◆ **TASK ITEM**
From the records below, please return each line that holds the word "computer".

=== Begin Enclosure ===

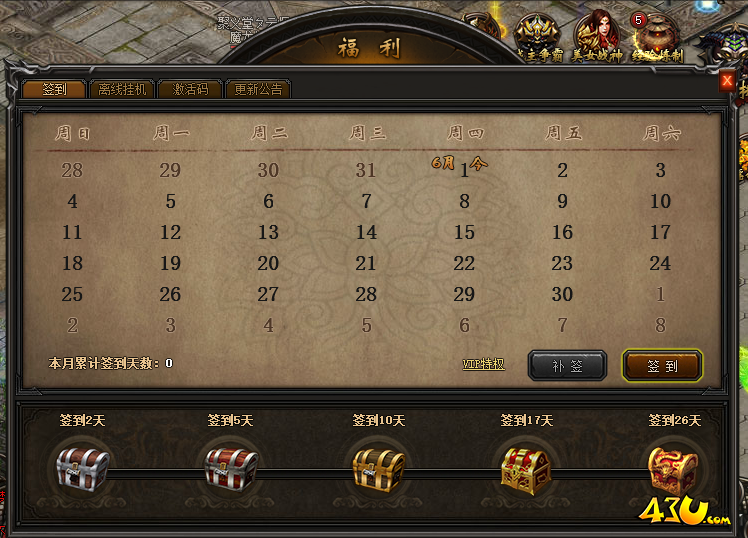Select date 30 in the Friday column
748x538 pixels.
pos(562,294)
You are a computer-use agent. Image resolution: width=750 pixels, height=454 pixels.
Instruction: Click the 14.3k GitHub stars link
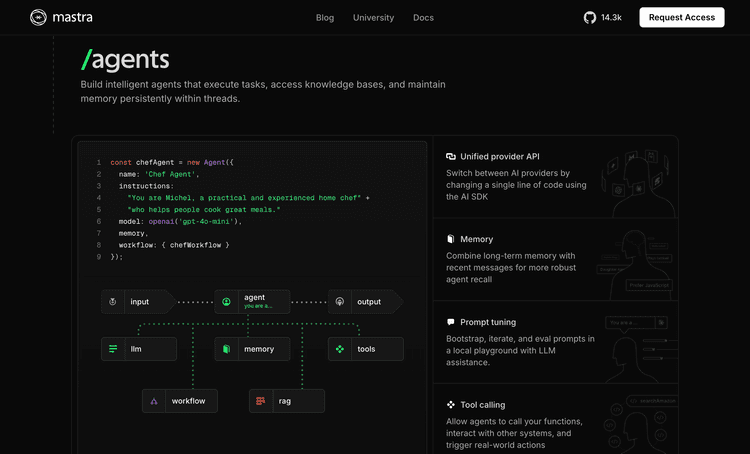[611, 18]
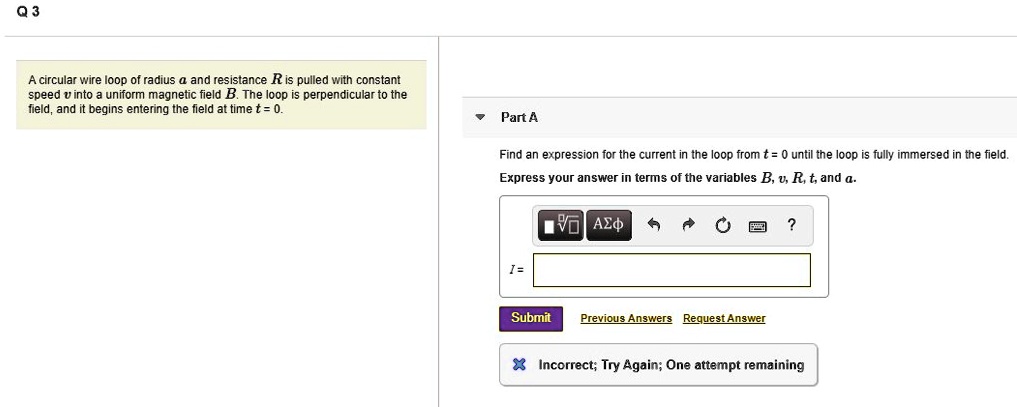Open the math templates fraction/root button
This screenshot has width=1017, height=407.
coord(561,225)
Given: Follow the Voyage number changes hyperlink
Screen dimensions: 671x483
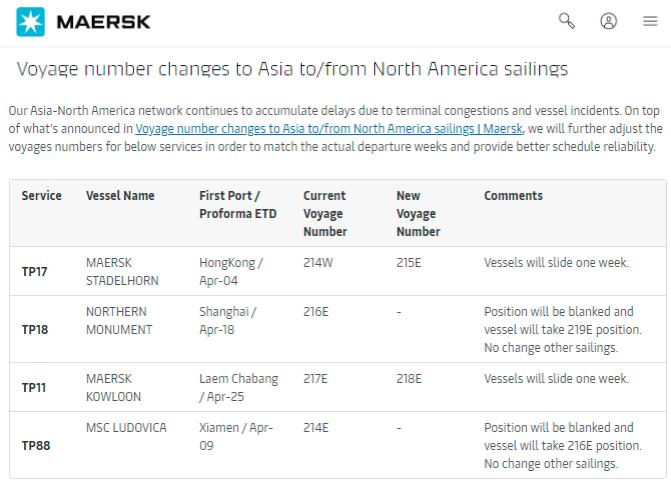Looking at the screenshot, I should [x=327, y=129].
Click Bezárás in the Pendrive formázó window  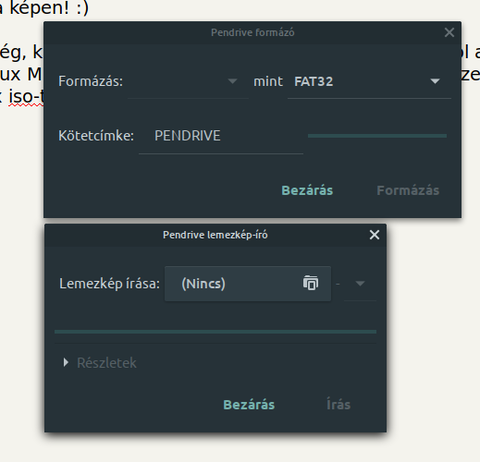pos(307,190)
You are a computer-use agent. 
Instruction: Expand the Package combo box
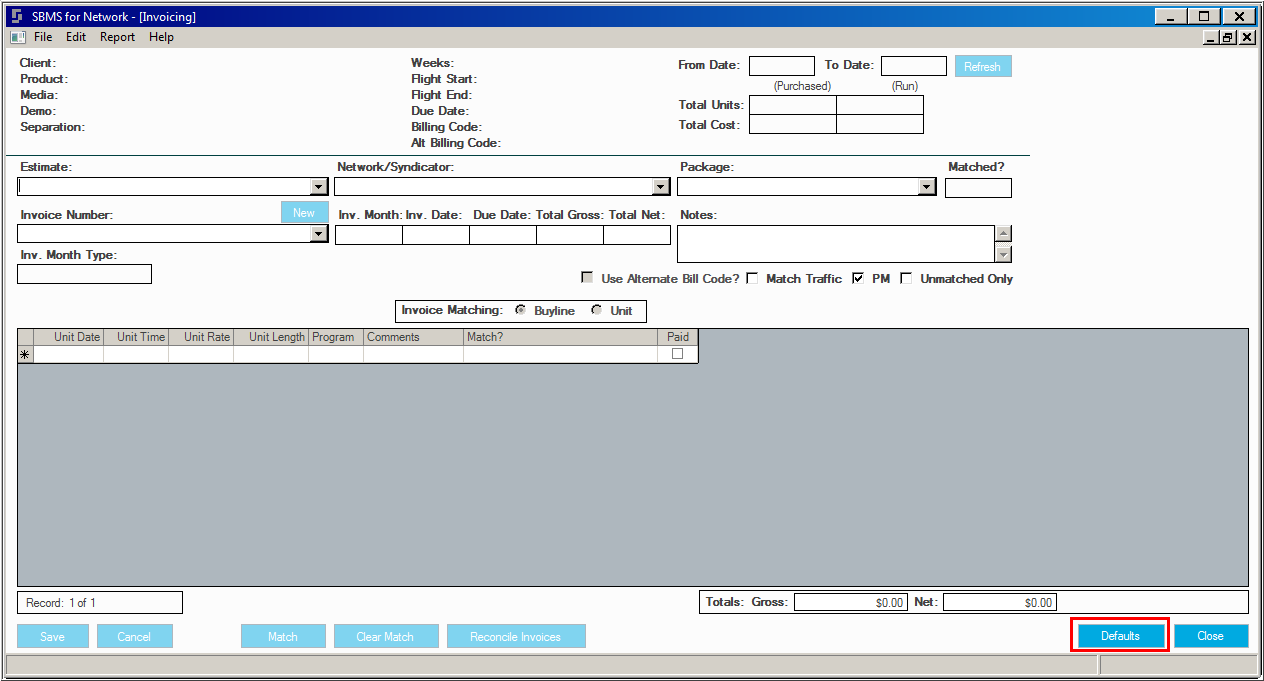click(927, 187)
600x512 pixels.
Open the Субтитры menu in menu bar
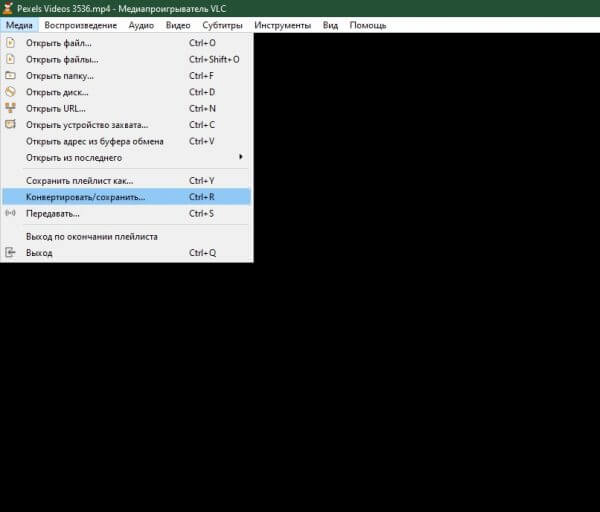pos(221,25)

=== End Enclosure ===

◆ **ANSWER BOX**
You are a computer-use agent. Image resolution: width=750 pixels, height=454 pixels.
You are a computer-use agent. 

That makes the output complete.